Your looking at something like a Freddy 2 cage made by Savic or something similar. Think along those lines and you won`t go far wrong.


----------



## laoshu

I also would recomend a freddy 2 cage for two rats.
nice and easy to clean.. lots of space for floor toys and hanging hamocks, nice easy to open door.
They come up on ebay quite often secondhand if you dont mind second hand stuff ( most in in great condition) or lots of online shops sell them.

This is what I use for my young ones. :O)


----------



## juniorsil

mmm i must admit, i was very reluctant to buy it from argos :\ .. i saw the freddy 2 cage and it does look good, but it is rather tall lol .. mmm i think ebay will deffinately come in handy on this one.. since you have one though iaoshu, you can probably tell me about the space it takes up? obviously by pictures i cant see exactly how much space it would take up but it would be nice to hear from someone who actually owns one


----------



## laoshu

I keep all my rodents in the shed so space is not a issue with me.

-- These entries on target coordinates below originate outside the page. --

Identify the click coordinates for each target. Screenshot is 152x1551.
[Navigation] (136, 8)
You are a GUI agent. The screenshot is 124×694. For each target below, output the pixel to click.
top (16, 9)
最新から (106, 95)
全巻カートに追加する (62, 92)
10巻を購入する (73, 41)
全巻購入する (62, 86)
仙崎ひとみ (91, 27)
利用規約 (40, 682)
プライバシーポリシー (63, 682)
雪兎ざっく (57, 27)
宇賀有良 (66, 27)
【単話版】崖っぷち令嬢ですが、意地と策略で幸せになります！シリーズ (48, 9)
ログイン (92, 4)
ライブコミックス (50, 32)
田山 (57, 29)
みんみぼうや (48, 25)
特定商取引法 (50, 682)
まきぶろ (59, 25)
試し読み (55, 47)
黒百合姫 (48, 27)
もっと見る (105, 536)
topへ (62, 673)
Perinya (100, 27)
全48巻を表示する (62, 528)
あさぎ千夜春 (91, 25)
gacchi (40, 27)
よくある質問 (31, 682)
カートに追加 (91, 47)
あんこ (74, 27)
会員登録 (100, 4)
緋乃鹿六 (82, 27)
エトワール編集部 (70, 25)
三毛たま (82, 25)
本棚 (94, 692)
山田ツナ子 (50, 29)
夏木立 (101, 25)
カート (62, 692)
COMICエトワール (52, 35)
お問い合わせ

If you google freddy 2 cages you will see lots of ideas on how you can pack them full fo stuff and also in home enviroments to give you an idea of space.
link if it works

http://www.google.co.uk/images?rls=com. ... tbs=isch:1


----------



## racingmouse

If space is an issue within a room and you can`t compromise, then don`t keep rats. It`s unfair to keep them in a small cage just because it suits your spacial needs! Not being critical you understand, just looking at the bigger picture. I know all about cages taking up space because when I kept rats, I also had two glass gerbil tanks three foot in length and a mouse cage in my bedroom for a while until I downsized once some of my pets had passed on.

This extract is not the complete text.